Court Opinion

ID: 9635483
Source: CourtListenerOpinion
Date Created: 2023-08-22 13:51:57.802846+00
Date Added: 2024-06-11T18:09:28.267151
License: Public Domain

Dissenting Opinion by
Woodside, J.:
The majority opinion in this case gives a new and almost ludicrous meaning to “fundamental error”. The majority holds that the trial court, in a hearing on a petition to increase a support order, committed fundamental error by refusing permission to the wife to examine the books of corporations owned by her husband.
The Pennsylvania Rules of Civil Procedure provide that the Court may — not that the court must — order a party to permit the inspection of books in his possession, custody or control, providing the court considers, *137not only that they are relevant, but also that they “will substantially aid in the trial”. (Emphasis supplied.! Even if the inspection of the records would substantially aid in the trial, the trial court may refuse to permit the inspection if the inspection “causes unreasonable annoyance, embarrassment, expense or oppression.”
This appeal is not from a hearing on a petition for an original support order, but from a hearing on a petition to increase an order.
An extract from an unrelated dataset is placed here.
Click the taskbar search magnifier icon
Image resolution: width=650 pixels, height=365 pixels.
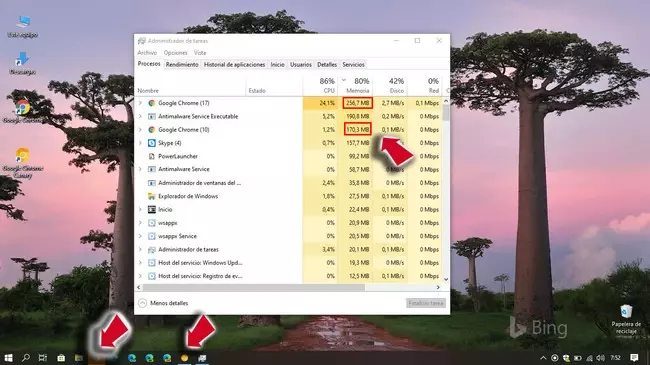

The issue is more limited here than in a hearing on an original order. Income tax returns of the defendant and his corporations were submitted in evidence, accountants for both sides were examined and cross-examined, and many hundreds of pages of testimony were taken.
The trial judge is in a unique position to know what additional evidence would “.substantially aid” him in arriving at his decision on whether a support order should be increased. He is also in a unique position to determine whether the audit of the books of a corporation would cause the defendant “unreasonable annoyance, embarrassment, expense or oppression”. These are matters within his discretion.
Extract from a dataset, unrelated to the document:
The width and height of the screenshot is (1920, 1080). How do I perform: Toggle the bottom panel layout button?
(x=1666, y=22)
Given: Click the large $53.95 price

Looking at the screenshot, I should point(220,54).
There is more than sufficient evidence in this case to support a conclusion that such an audit would cause unreasonable annoyance, embarrassment, expense and oppression. The trial court alone knows whether any evidence thus obtained would substantially aid him in determining what a fair order should be. How our Court can possibly arrive at a conclusion that it, rather than the trial court, should make this determination is beyond my conception. I, therefore, strongly and emphatically dissent.
Watkins, J., joins in this dissenting opinion.